まずは『イゴールの約束』から観る。主人公の少年は、不法移民の斡旋などを行う父の仕事を手伝っている。盗みなどの犯罪行為も罪の意識なく行うのは明らかに父親の影響であろう。そんな彼が、あるアフリカ系移民の家族に起きた出来事によって、心境に変化が起き、父親の束縛から逃れ、おそらくは罪の意識をも感じ始める。その過程が描かれている。舞台はベルギー。ベルギーといえば美しい国であり、福祉国家というイメージがあるが、この映画には、ダルテンヌ兄弟のほかの作品と同じく、移民、貧困、犯罪など重苦しいテーマが影のように覆い被さっている。そこに少年の成長、というか、父の束縛からの脱却、というか、ようするに父殺しという普遍的な物語が進行する。秀逸。犯罪に手を染めている父親との葛藤、脱却を描いているという意味では、数年前に観た『真夜中のピアニスト』を思い出した。それもフランス語圏の作品だったはず(そのほか『アニマル・キングダム』なども想起した)。もちろん秀逸。

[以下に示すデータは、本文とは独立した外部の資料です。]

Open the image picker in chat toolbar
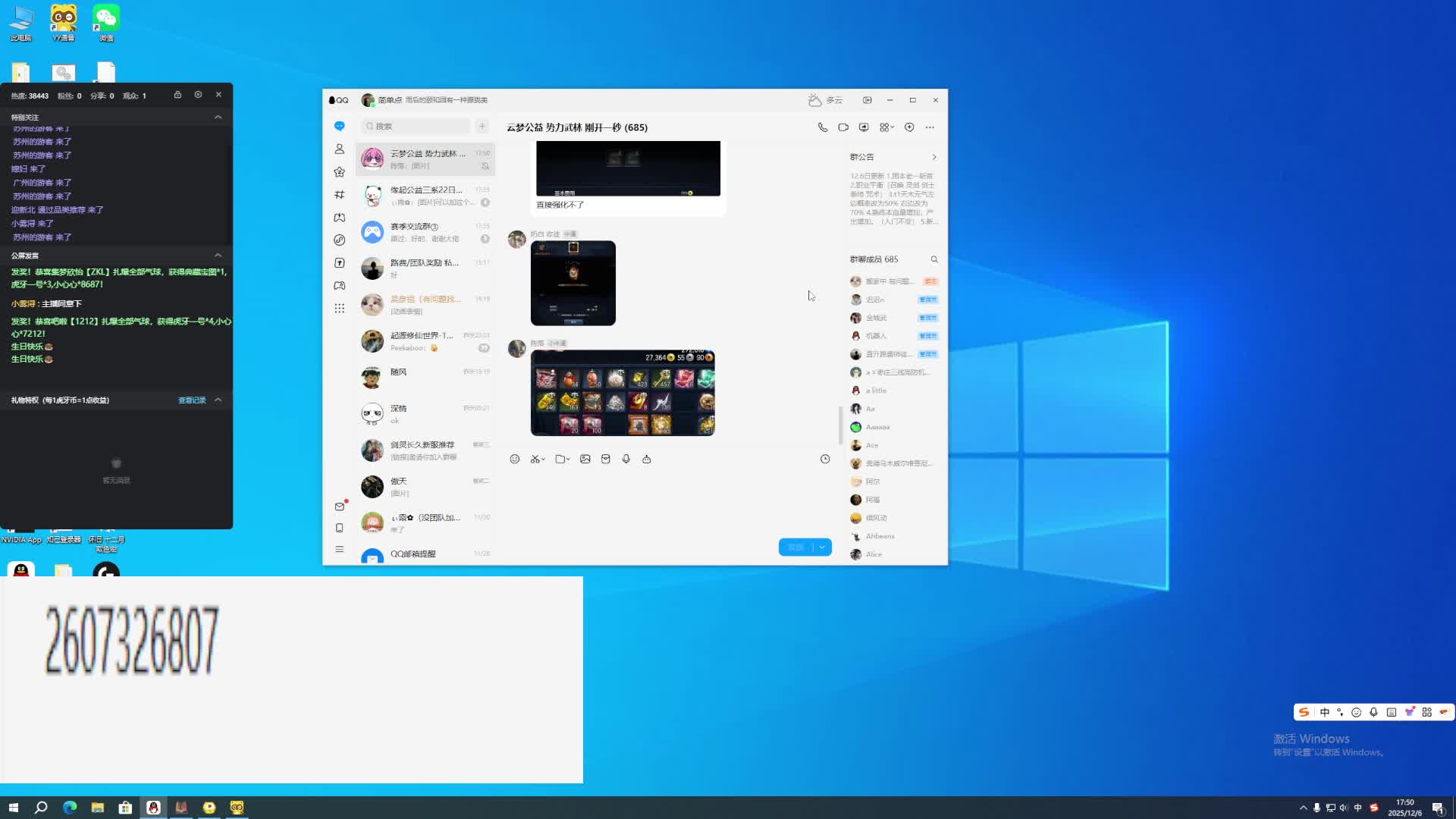The image size is (1456, 819). 585,459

15分間の休憩時間にパンをもそもそと食べ、そのまま、ダルテンヌ兄弟の現時点での最新作『少年と自転車』を観る。親に捨てられて施設で暮らす少年が、父親に会おうと試みるのだが、その思いは挫かれる。その一方で、「週末里親」になってくれた美容師の女性とときを過ごすうちに、彼女に対して、徐々に心を開いていく。この作品でもやはり貧困や犯罪が影を落としており、決して明るい印象だけが残る物語ではない。しかし、美容師の女性の存在には、わずかながらも救いがある。子どもや若者の成長には、まともな大人の存在が必要、という当たり前の事実を再確認。もちろん秀逸(ダルテンヌ兄弟のほかの作品以外に、『ベルサイユの子』なども思い出した。やはりフランス語圏の作品だ)。



イゴールの約束』と『少年と自転車』の共通点は、主人公の父親がどちらもろくでもないヤツだということ。しかし子どもは親を選べない。だから親に問題があると、そのマイナス的な影響は子どもに対し重くのしかかる。重すぎて耐えられないほどだ。そこにはやはり「社会」の介入が必要であろう。しかしその「社会」にも問題があるとどうなるか、という終わらない問いを、ダルテンヌ兄弟の作品は投げかけ続けている。
そしてダルテンヌ兄弟の作品はいずれも、子どもや若者に優しい。子どもならではの残酷さを、ときには描きつつも……。